Paolo Di Stefano, Corriere della Sera 25/05/2010, 25 maggio 2010
I SUCCESSI EDITORIALI? IL CASO VINCE SEMPRE
«Ti mando questa bambinata, fanne quel che ti pare; ma se la stampi, pagamela bene per farmi venir voglia di seguitarla». Sapete di chi sono queste parole? Di Carlo Collodi in persona, che nel 1881 scrive così al direttore del Giornale dei bambini presentando la sua Storia di un burattino, destinata a diventare celebre come Le avventure di Pinocchio.
C’è una costante nella storia dei bestseller, ed è l’inconsapevolezza degli autori: lo dimostra una raccolta di indagini editoriali intitolata Non è un caso che sia successo (Laboratorio di Editoria dell’Università Cattolica di Milano, a cura di Roberto Cicala). Non è un caso? In realtà, il titolo potrebbe (dovrebbe) essere l’opposto: un caso che sia successo.
Chi vuole, può consolarsi constatando che neanche in passato i critici riuscivano a decretare il successo di un’opera letteraria. Mentre la favola di Collodi si affermò subito presso il pubblico, la critica italiana dovette aspettare oltre trent’anni per manifestare la sua approvazione: nel 1921 con Pancrazi e poi con Croce, che si limitò a constatare: « un libro umano, e trova le vie del cuore». La vera scoperta critica, però, era già avvenuta in Francia. Del resto, la vendibilità non va mai di pari passo con l’apprezzamento critico, e forse è normale che sia così: Cuore di De Amicis (un «fior di cialtrone» lo definì Carducci) non piacque per niente a Croce, secondo cui l’impronta forzatamente pedagogica vi soffocava ogni slancio artistico. Ci sono i successi per trasgressione, come quello di Colazione da Tiffany, bloccato in un primo momento per oscenità, mentre quando, nel 1958, apparve a puntate su rivista procurò un balzo inaspettato di vendite in edicola. Ci sono poi i successi tardivi, come Diceria dell’untore di Bufalino (sessantenne) e La forma dell’acqua di Camilleri (quasi settantenne). Tardivo, per ragioni non anagrafiche, è anche il successo di Zia Mame, nel senso che il pubblico se ne sarebbe accorto solo cinquant’anni dopo la prima pubblicazione. Non proprio inatteso, nel 1980 arrivò Il nome della rosa, ma Eco ne voleva fare una tiratura di mille copie per un raffinato editore come Franco Maria Ricci.

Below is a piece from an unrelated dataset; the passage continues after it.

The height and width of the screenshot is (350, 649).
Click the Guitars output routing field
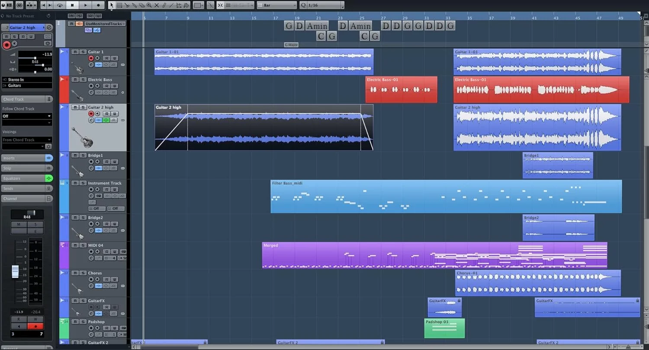point(27,86)
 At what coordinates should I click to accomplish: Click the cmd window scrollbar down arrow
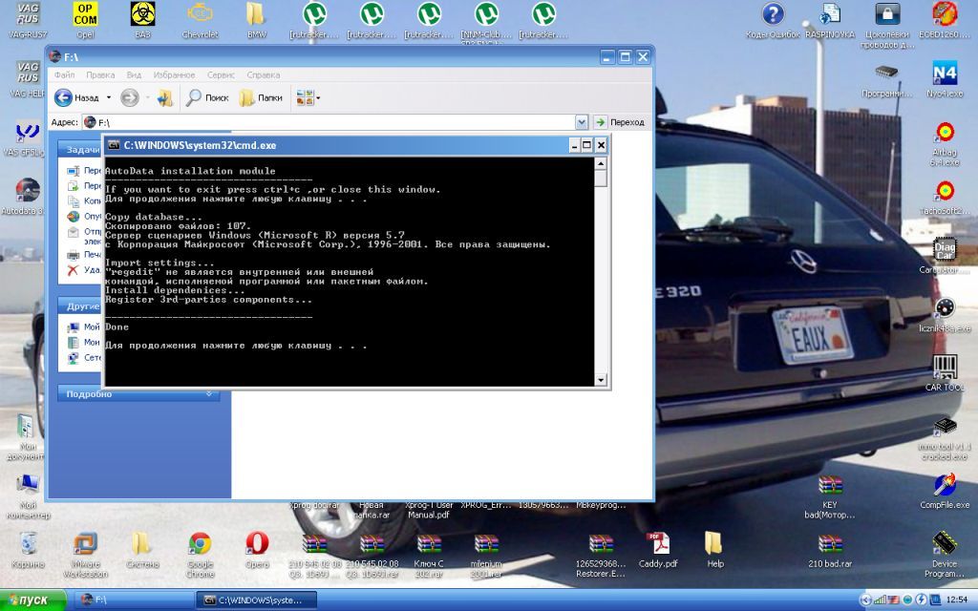tap(601, 380)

Morale. Tutti questi casi, a volte divertenti, parlano ognuno per proprio conto. Se un autore (o editore o direttore di marketing) più furbo di altri volesse trarre dalla rassegna un insegnamento valido universalmente (e dunque anche per sé), rimarrebbe con un pugno di mosche. Difficile, se non impossibile, intravedere una formula che garantisca un successo a colpo sicuro. Anzi, persino a posteriori risulta complicato trovare spiegazioni valide: arrampicandosi sugli specchi, le più frequenti sono la copertina, il titolo, un personaggio interprete di un gusto o di un sentimento diffuso. Quel che si può fare, semmai (e che viene fatto oggi molto più che in passato), è cavalcare l’onda quando l’onda, per ragioni insondabili, si è già alzata portando all’apice tipologie ben riconoscibili di opere o di autori cui appiccicare un’etichetta semplice semplice: il sublime, il noir etnografico, il giallo metropolitano, il reportage impegnato, il giovane outsider o viceversa l’anziano dimenticato, eccetera. Ma l’onda presto o tardi si abbassa e bisognerà aspettare la prossima.